LAWRENCE and ME: KEN FISHER
Ken Fisher is the President and greeter of the English Library in Puerto de la Cruz, Tenerife. In 2019 a chance meeting with Ruth Hall led to plans to have Lawrence commemorated on a stamp. Here he explains more…
I was born in Derby and raised in Long Eaton and remember the Lady Chatterley Trial as though it was yesterday. I run a history group at the library, which is mainly a study group of the Anglo/Canarian connection from the 16th century to date.
After meeting Ruth Hall, I thought that we could have some fun with the life and times of Lawrence, and so I began preparing some notes of introduction to my group. But then Covid came along, and plans were put on hold. During the isolation Lawrence became an obsession. I think I’ve read almost every article about him on the web, especially JStor, and I certainly enjoyed the Digital Pilgrimage.

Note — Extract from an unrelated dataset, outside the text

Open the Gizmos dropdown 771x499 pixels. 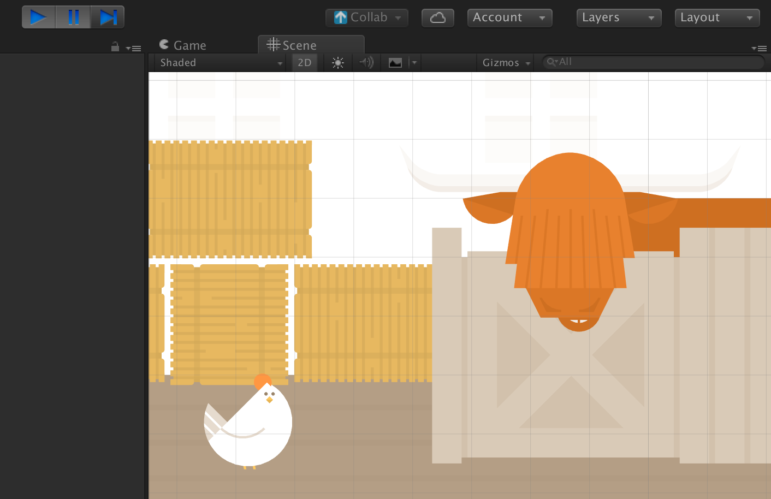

To cut a long story short, I devised a daily task for myself, whereby I selected a postage stamp from a different country, printed the stamp at the top of an A4 and described for my classes the history behind the stamp. I now have a collection of 130 sheets.

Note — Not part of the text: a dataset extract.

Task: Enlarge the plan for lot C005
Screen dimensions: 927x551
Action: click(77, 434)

With my new obsession for Lawrence, I found that he figured nowhere in the philatelic world which I think is a shame. I have searched the countries that he visited and found that Italy would probably be interested as he was full of praise when he left for the first time a hundred years ago. On top of this he had translated two books by Giovanni Vega, the Sicilian author, into the English language and written the foreword to a translation of a book into English by the Nobel Prizewinner for Literature, Grazia Deledda, the Sardinian 1926 Nobel Prize winner. Both these Italian writers had postage stamps issued in their honour in Italy.
I have now become a member of the D.H.L Society with the hope of pushing for a stamp of Lawrence to be printed in Italy or in America to mark the centenary of his death in 2030.